It was early evening in Dubai and the sky was streaked rose and peach as the sun dipped towards the horizon. At the edge of the salt-water creek that splits the city in two, the water glowed with reflected light, and the scent of cinnamon, cloves and frankincense drifted across from the spice souk.
I was in Bur Dubai, the emirate's original trading hub and its commercial heart until little more than 100 years ago. Today, it may not have the flash of new Dubai further inland, but it remains a busy site of Middle Eastern trade, packed with vibrant souks and bustling jetties.
The Arabian Peninsula has a rich maritime history. Wooden boats, or dhows, have been used in the region for centuries, and were key in developing thriving fishing, pearl diving and trade industries. Dhows were a way of life for the coastal tribes of Dubai, who strode the sandy shores long before the five-star beach bars arrived. Today, the Emiratis may deal more in stocks than fish - but this traditional mode of transport still plies a handsome trade on the main waterway of Dubai Creek.
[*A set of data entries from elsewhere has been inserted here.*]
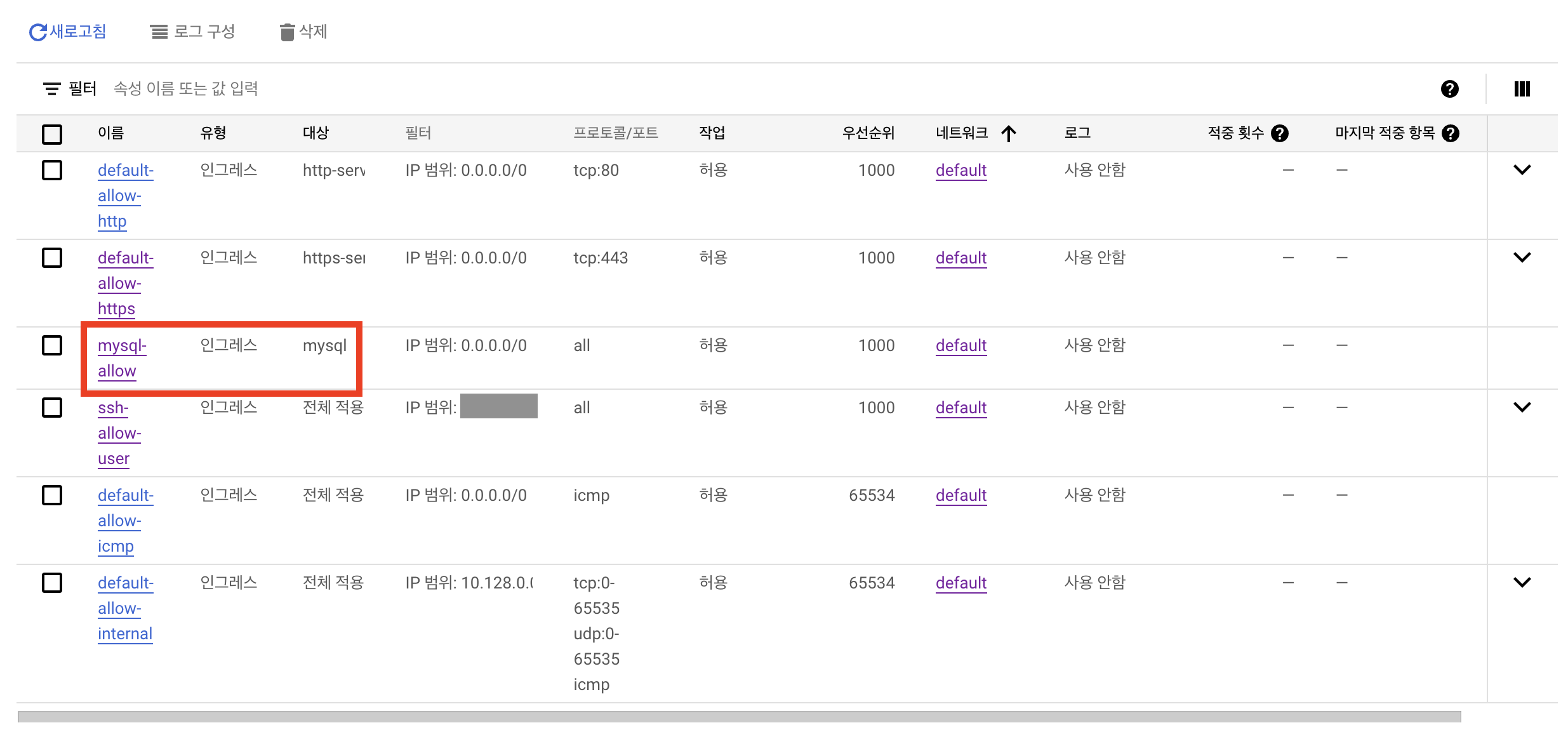
Task: Open column display options icon
Action: [1522, 89]

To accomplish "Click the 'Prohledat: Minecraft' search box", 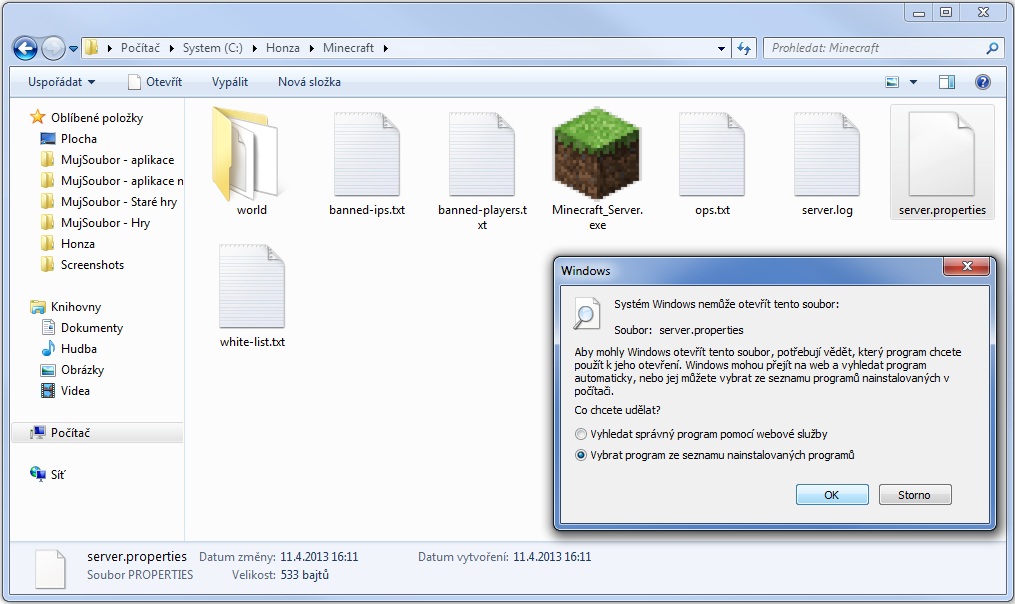I will pos(870,47).
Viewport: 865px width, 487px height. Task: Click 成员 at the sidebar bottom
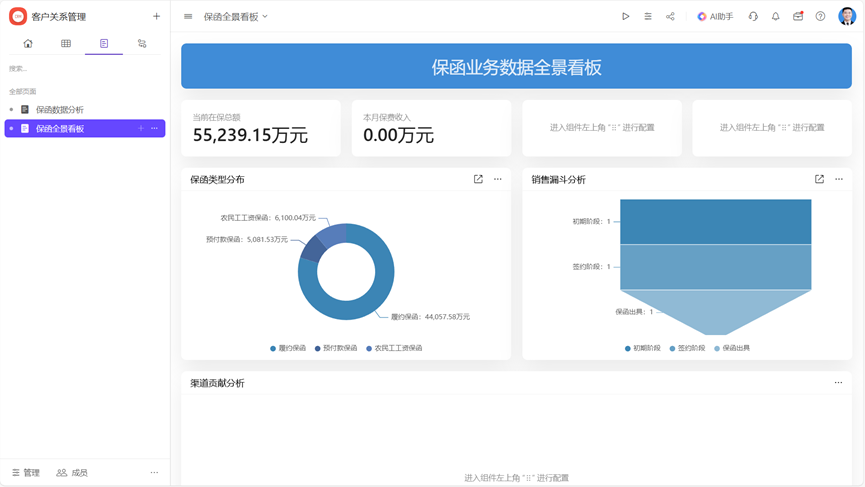(72, 473)
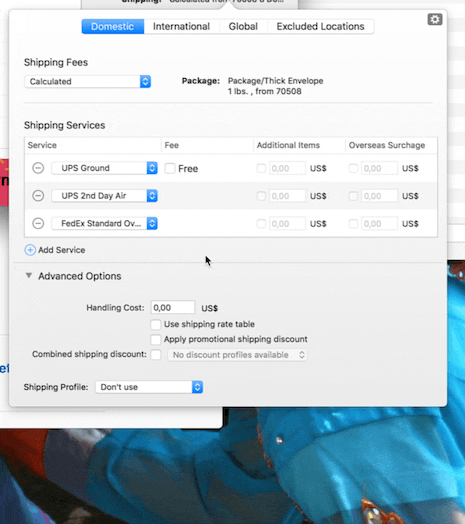This screenshot has width=465, height=524.
Task: Select the Global tab
Action: coord(243,26)
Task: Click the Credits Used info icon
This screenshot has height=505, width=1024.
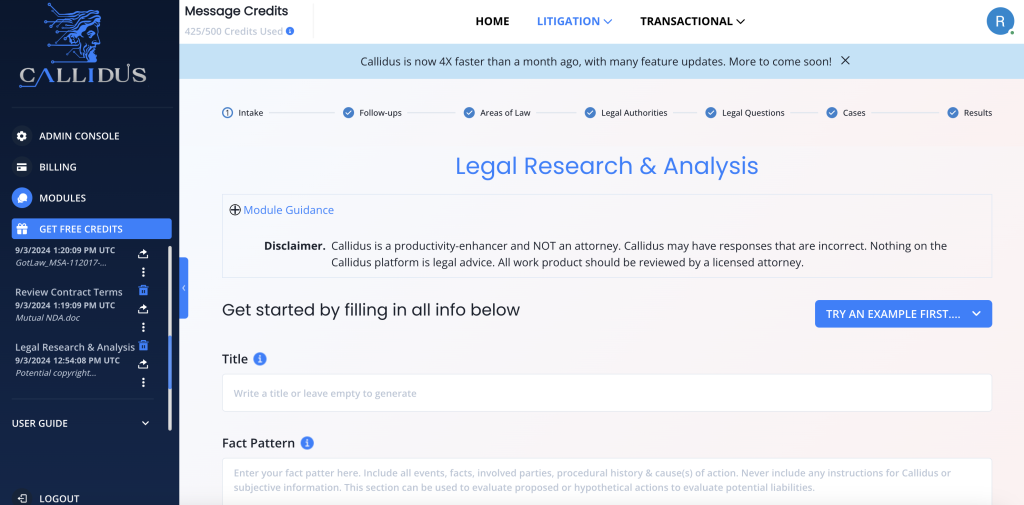Action: [290, 31]

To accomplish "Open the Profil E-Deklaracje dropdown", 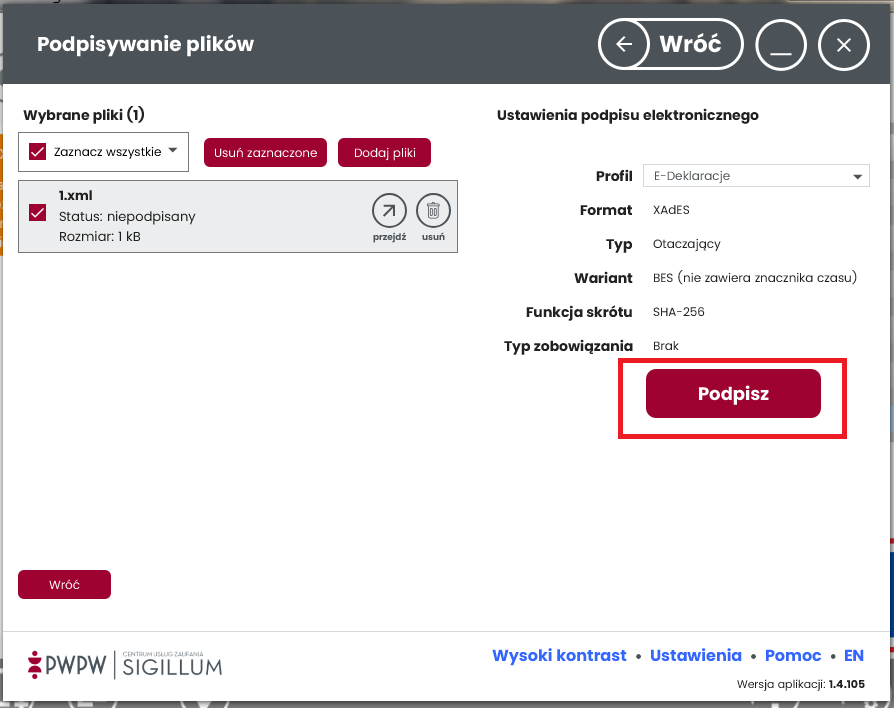I will tap(755, 176).
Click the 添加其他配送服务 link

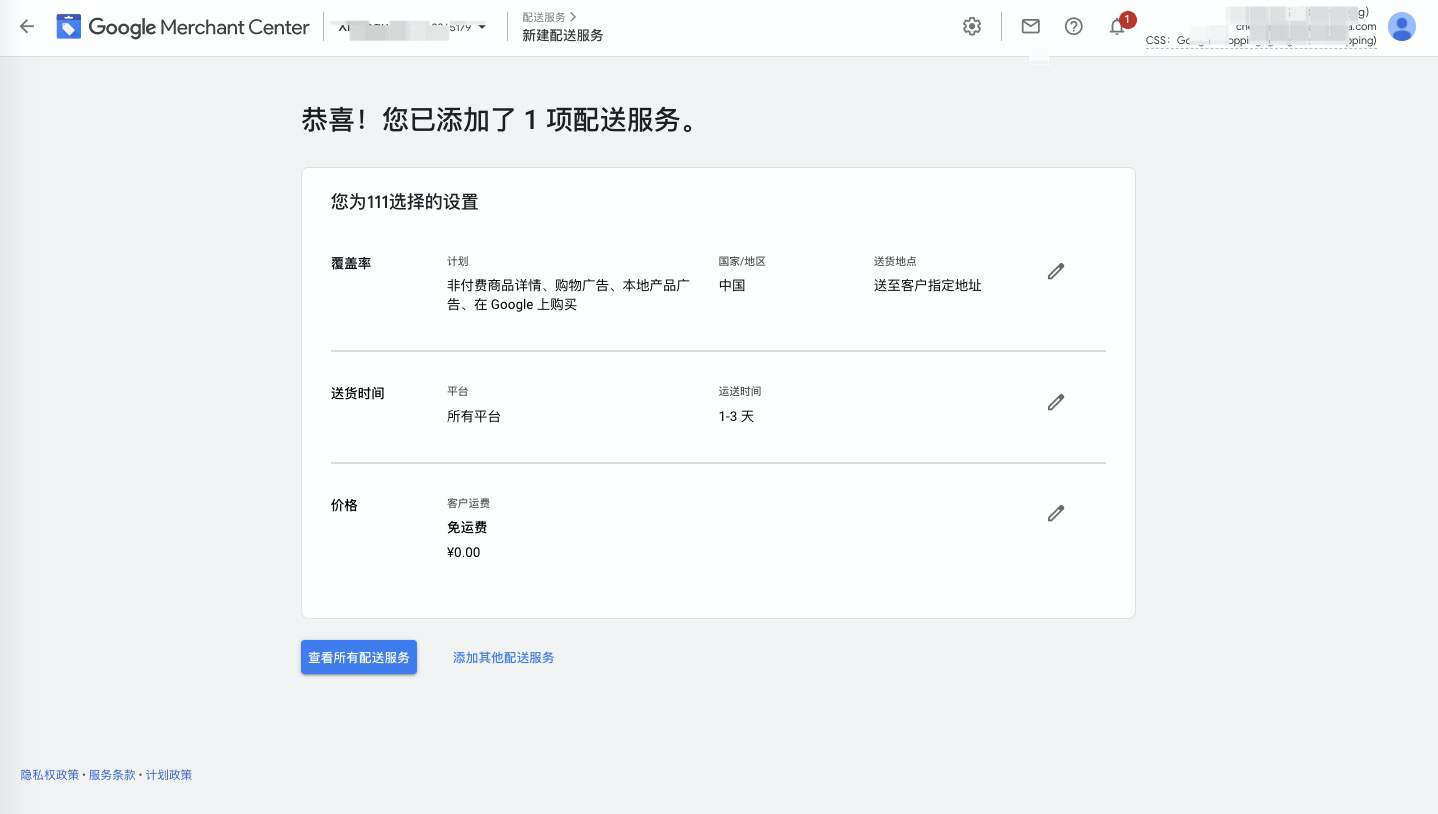click(503, 657)
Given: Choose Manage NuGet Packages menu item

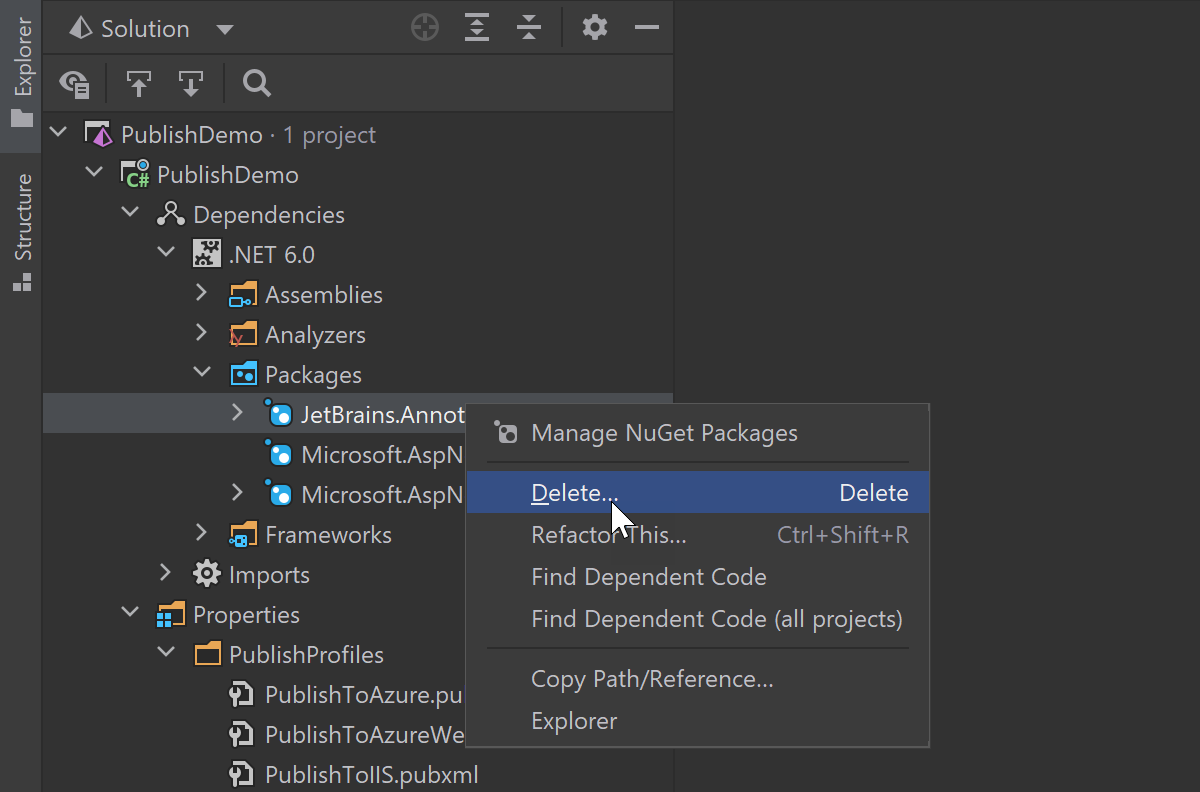Looking at the screenshot, I should tap(664, 433).
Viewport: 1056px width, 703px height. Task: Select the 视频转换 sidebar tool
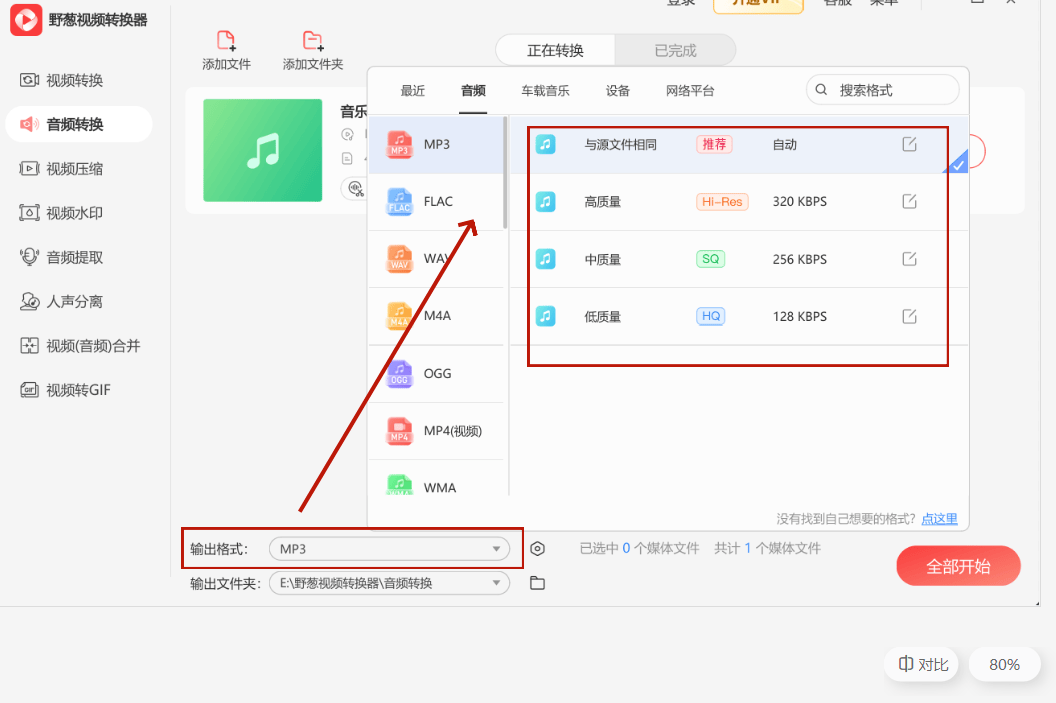coord(66,80)
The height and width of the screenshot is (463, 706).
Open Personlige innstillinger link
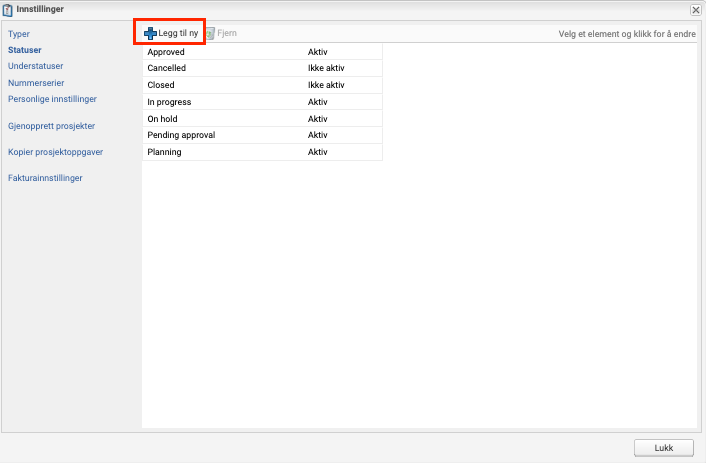point(52,99)
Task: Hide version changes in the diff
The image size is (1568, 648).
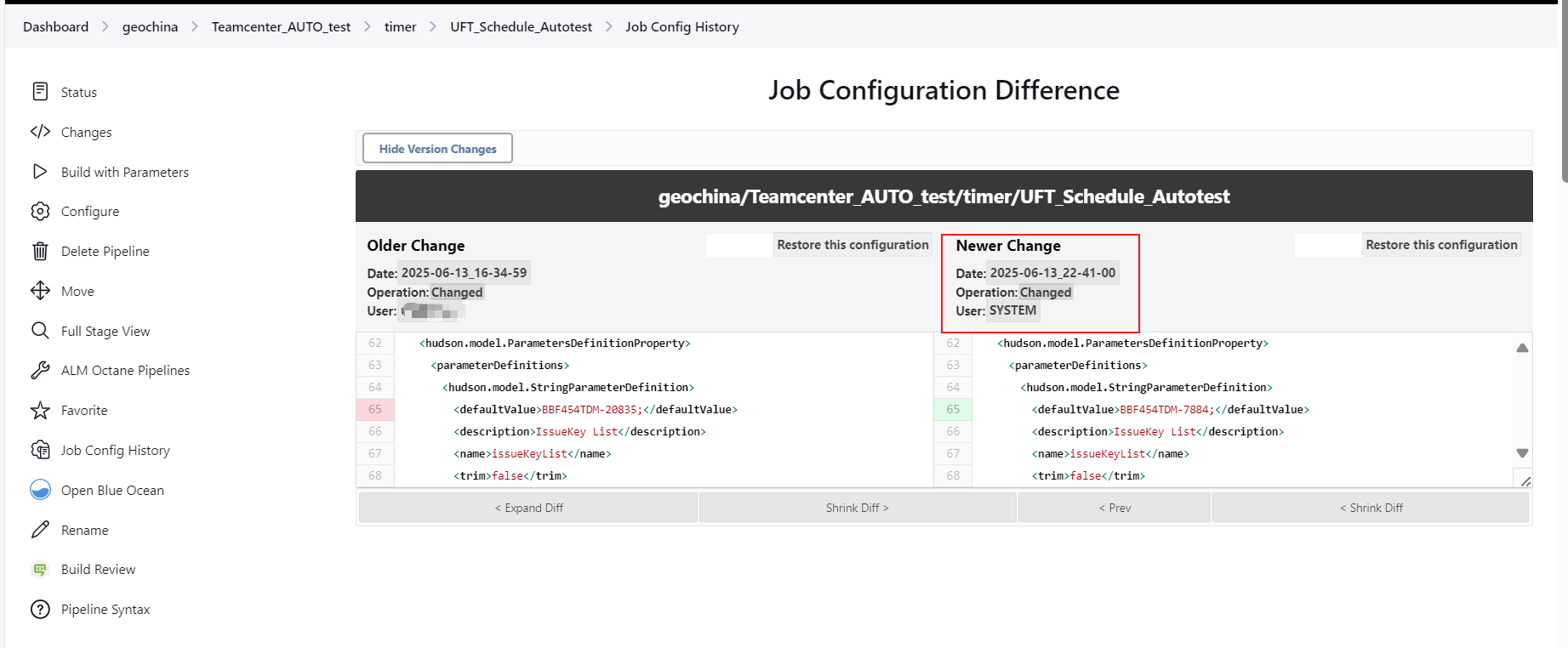Action: point(437,149)
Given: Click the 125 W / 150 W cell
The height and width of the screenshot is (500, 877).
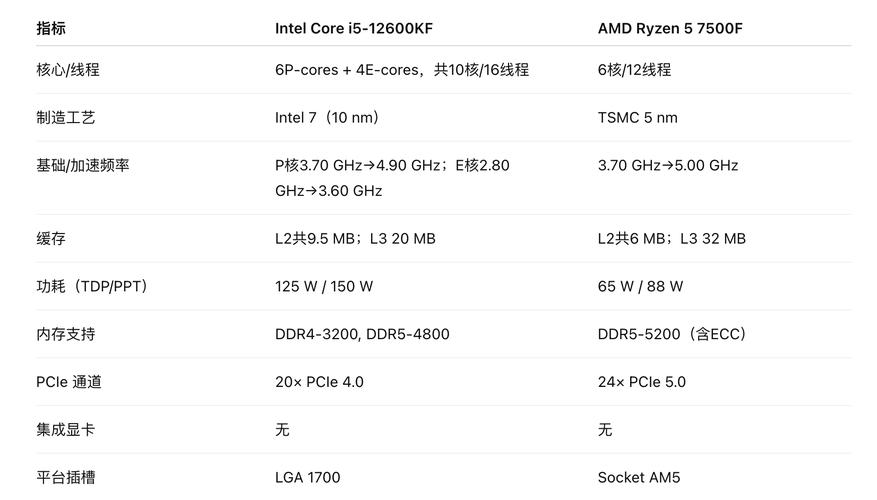Looking at the screenshot, I should pos(324,287).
Before me, a busy scene unfolded: docking stations on either side of the creek were lined with huge, multi-coloured cargo dhows, packed with crates bringing merchandise from Iran and beyond. Meanwhile, commuters crossed the waterway on abras: short, nippy wooden dhows with open sides and simple roofs that act as water taxis.
Amid all this action floated the sailing dhows, the glamorous vessels that most people associate with old Arabia. Nowadays, these vessels, with their slender hulls, shallow bodies and soaring masts, are usually motorised and used for tours.